Nonfiction texts are truly everywhere, but for many language arts teachers, these texts are challenging to teach. Often more accustomed to the demands of teaching fiction, teachers must tap different strategies to incorporate instruction on the diction, text structures, and other features of nonfiction texts. Each of the ReadWriteThink lesson plans below models effective strategies for incorporating nonfiction texts in the classroom—with projects ranging from inquiry study to strategy lessons, and content areas ranging from social studies to science and math:

10 comments:

Anonymous said...

Amen on the ballots comment, Traci!

Anonymous said...

I am clicking on the article link and it is not letting me have access. I even read the side bar that said it is free to read for 21days from the blog post. Any help out there with this problem????

Mickey Schafer said...

I was so pleased to read Traci's post this week! As an instructor of scientific writing at the college level, I sometimes bemoan the lack of non-fiction skills students have -- of course, I entered college the exact same way -- with excellent training in literature and humanities writing, but virtually no meaningful training in writing to communicate information to a reader who needs to understand scientific ideas. The forms and structures of scientific discourse are different, and I think are best taught as a separate subject rather than as a comparison to the humanities. Such training would not only prepare students for better educational success, but equip them with the reading skills necessary to make more informed decisions when voting on issues argued through empirical evidence.

Thanks so much for this week's entry!

Traci Gardner said...

Sorry about the error with the link Kelgarneal. It's fixed now. I messed up the URL. :(

Anonymous said...

I agree with Mickey Schafer regarding the need to teach students how to comprehend and communicate non-fiction, particularly non-literature, prose. However, as a professional ecologist, fantasy writer and now teacher, I must point out two downfalls of training in at least scientific writing.

First, scientific writing tends to be episodic and explicative rather than progressive and narrative, making it hard to digest, what one might call "a deeper read". Some of the best and most celebrated scientific papers are narrative in nature. Somewhere along the line, when trained to be literate in non-fiction, we lose some of our ability to write non-fiction narratively. Essay-writing suffers from the same problem, though to a lesser degree.

This brings to me to my second point. I have been writing since I was 11 years old. Before I was trained to scientifically write, my stories flowed; they were vivid with ideas and story.

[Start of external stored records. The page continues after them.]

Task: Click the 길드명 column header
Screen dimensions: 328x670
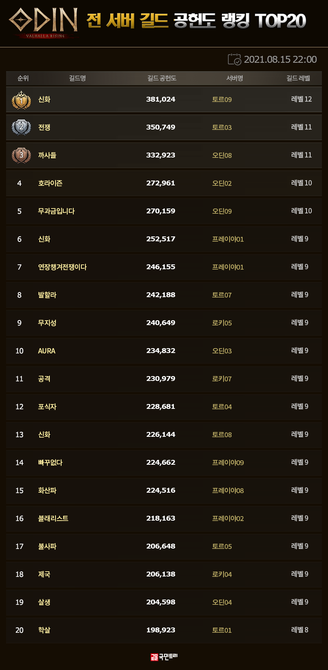Action: (x=77, y=78)
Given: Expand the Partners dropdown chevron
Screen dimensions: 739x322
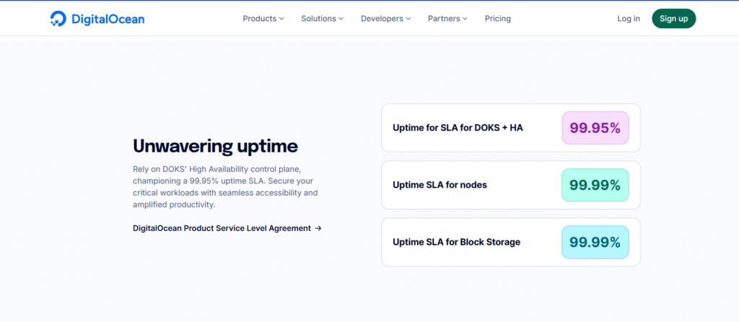Looking at the screenshot, I should point(465,19).
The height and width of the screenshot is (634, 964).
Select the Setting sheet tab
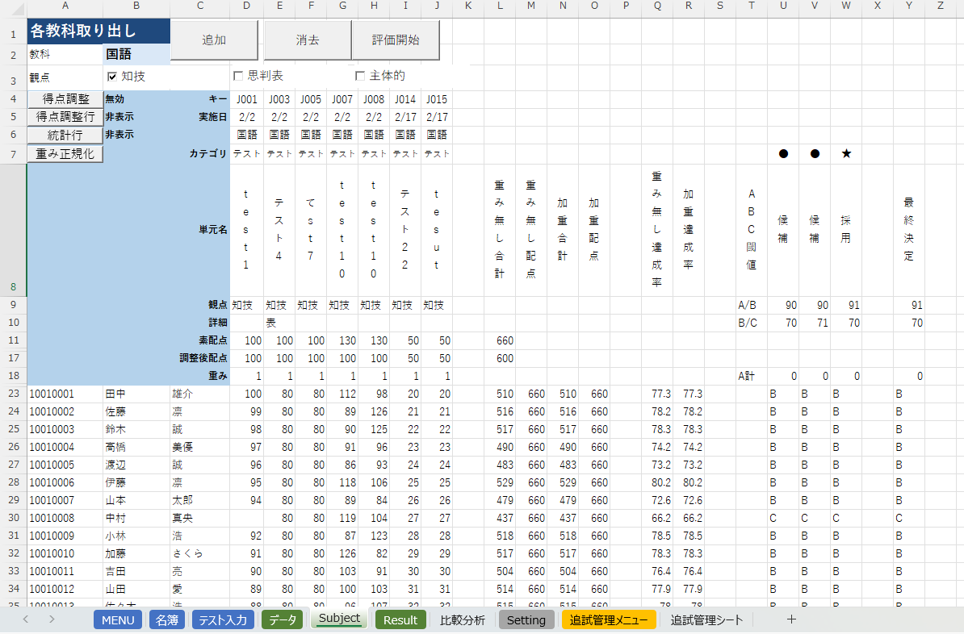[x=526, y=619]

Now, my stories are loaded with detail and precise thoughts; I think about how I write about as much as I think about what I write. My stories are still stories, but the trees overwhelm the forest and my creative writing is harder to read.

Anonymous said...

Life is interdisciplinary, and unfortunately various types of texts and writing are 'departmentalized.' As Shawn Urban described in his post, many scientific texts follow a narrative format. As an English teacher, I tend to bring in both historical and scientific (although light in nature in content) into my classroom to supplement the fiction that we read. Fiction exists within many contexts, and by teaching and using multi disciplanry, nonfiction texts, we are helping our students get a better grasp of the stories they read while preparing them for reading tasks outside of our classrooms.